Detection of active abdominopelvic haemorrhage using dual-phase CECT had a high NPV (i.e. 87.5%) in the present study; only two of the 16 patients without evidence of extravasation on CECT showed active haemorrhage on DSA. Both patients had pelvic haemorrhage with extensive pelvic fractures and surrounding haematomas, and Gelfoam embolisation without coils was successfully performed. One of the two patients did not undergo delayed phase imaging of the pelvis, which might have allowed the haemorrhage to be detected.
The present study was not without limitations. The retrospective nature of the investigation limited our understanding of the decision for initial CECT and subsequent DSA, especially given the plethora of clinical information that was considered. The decision to perform a delayed phase study was also dependent on the initial impression of the radiologist, which was not recorded, although it was likely to be based on the severity of the injuries detected (e.g. the presence/absence of visceral lacerations, pelvic fractures and abdominopelvic haematomas). Another limitation was the incomplete follow-up of patients after DSA. Follow-up would have been useful to determine whether active extravasation of contrast on CT and active haemorrhage on DSA is associated with increased morbidity and mortality. Murakami et al looked at the clinical implications of active extravasation in the abdomen and pelvis (on 64-channel multidetector CT) in 125 patients and found that patients with solid organ, mesenteric and pelvic haemorrhage were statistically more likely to need subsequent intervention or die, as compared to those with intramuscular, subcutaneous or retroperitoneal active extravasation (p < 0.006).(18) A prospective study assessing the impact of the CECT and DSA findings on subsequent management, morbidity and mortality would be useful.

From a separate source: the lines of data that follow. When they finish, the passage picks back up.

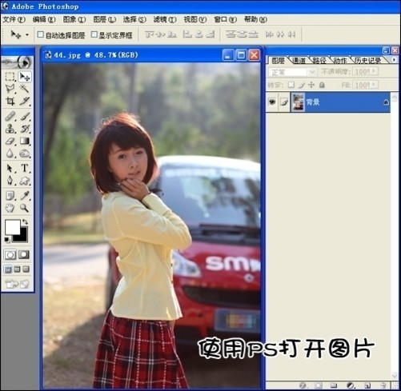Open the 滤镜 menu
401x391 pixels.
[x=165, y=19]
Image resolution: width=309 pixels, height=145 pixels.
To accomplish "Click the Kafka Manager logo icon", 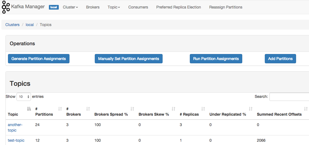I will [x=6, y=7].
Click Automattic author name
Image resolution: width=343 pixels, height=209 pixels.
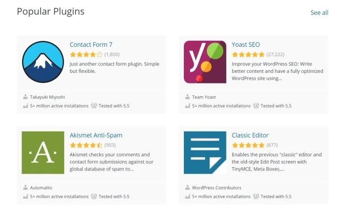[x=42, y=188]
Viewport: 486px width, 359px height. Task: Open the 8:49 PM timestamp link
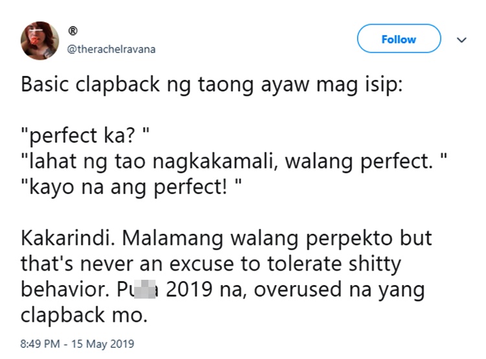coord(41,343)
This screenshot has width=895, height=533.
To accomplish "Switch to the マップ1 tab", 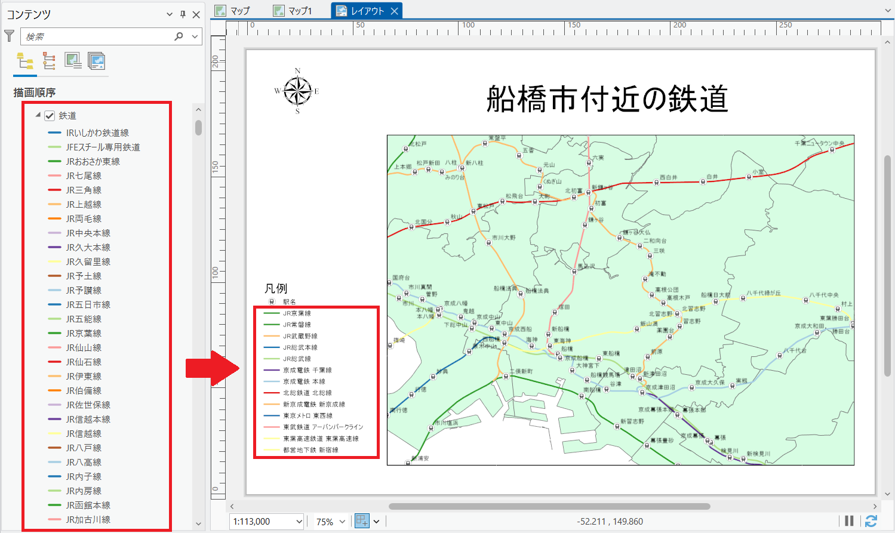I will [x=293, y=11].
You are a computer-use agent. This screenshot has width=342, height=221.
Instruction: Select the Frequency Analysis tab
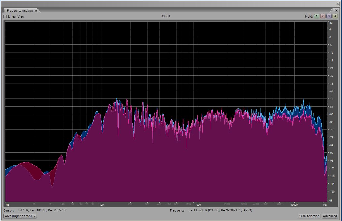click(20, 11)
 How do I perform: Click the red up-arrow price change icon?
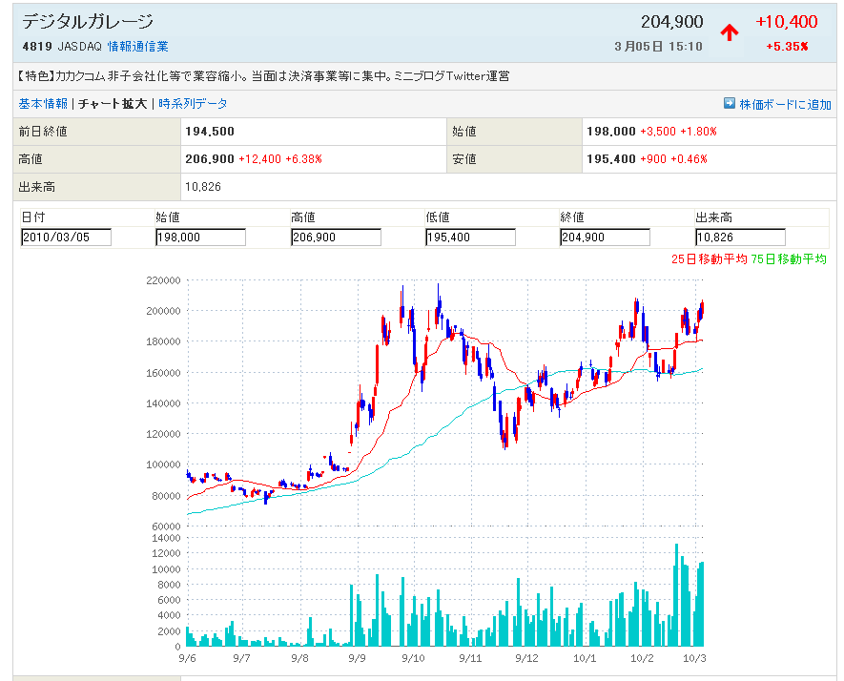pyautogui.click(x=730, y=32)
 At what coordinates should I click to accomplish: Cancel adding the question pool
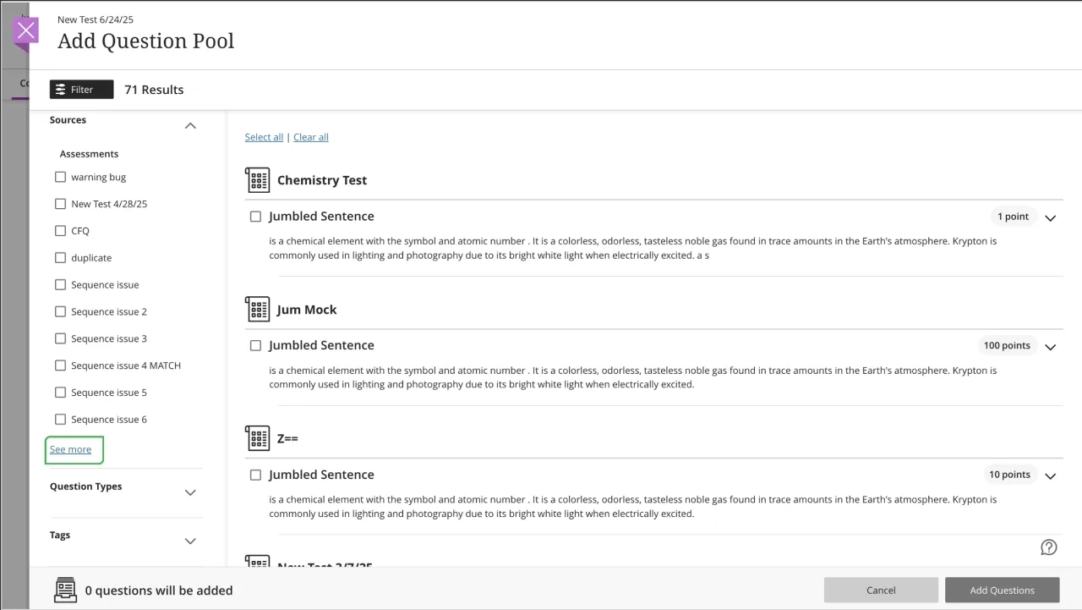pos(880,590)
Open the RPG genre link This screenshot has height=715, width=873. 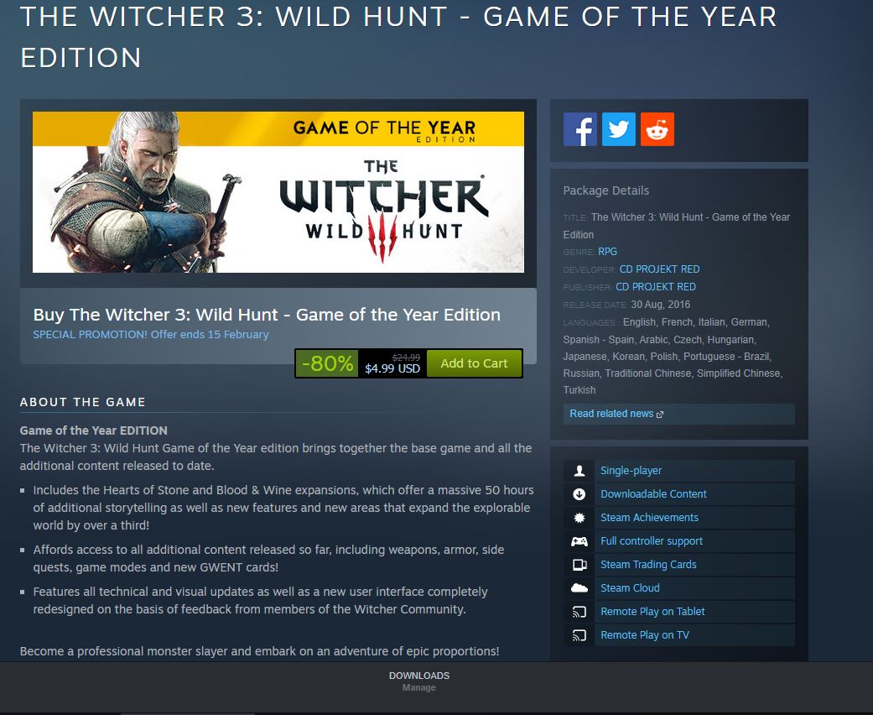point(607,251)
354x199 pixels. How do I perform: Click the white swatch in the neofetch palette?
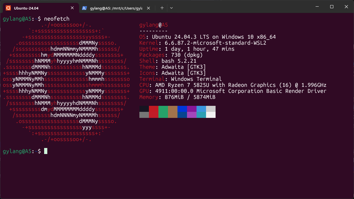click(211, 115)
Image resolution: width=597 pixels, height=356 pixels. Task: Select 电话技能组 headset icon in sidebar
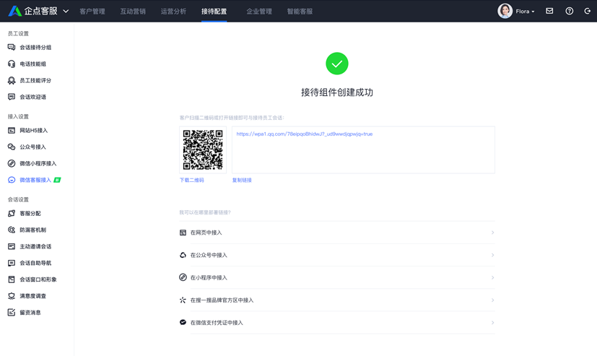tap(12, 64)
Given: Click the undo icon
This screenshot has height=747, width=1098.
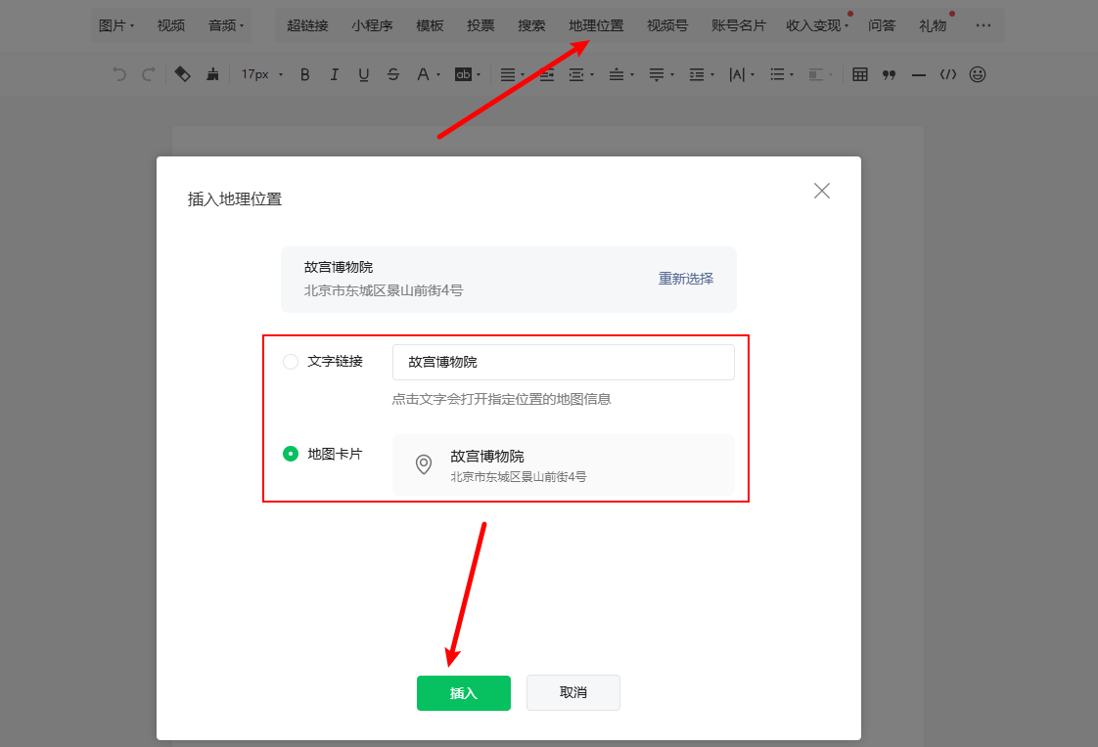Looking at the screenshot, I should pyautogui.click(x=119, y=74).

With the rapid development of multidetector CT, there is potential for the integration of multiphasic CECT examinations using a single bolus of intravenous contrast. Currently, the clinical yield of additional abdominopelvic CT angiography and routine delayed phase imaging has not been clearly defined. Information obtained from increased imaging comes at the cost of a higher radiation dose. Based on the findings of the present study, there appears to be scope for reducing the number and coverage of additional delayed phase studies. This should be further evaluated with a prospective study that involves the documentation of the need for a delayed phase. In addition, a reduced-dose delayed phase that has been utilised in prior studies(8) may be considered. To conclude, dual-phase abdominopelvic CECT using PV and delayed phase, if appropriate, allows for the accurate detection of active haemorrhage when compared directly with DSA.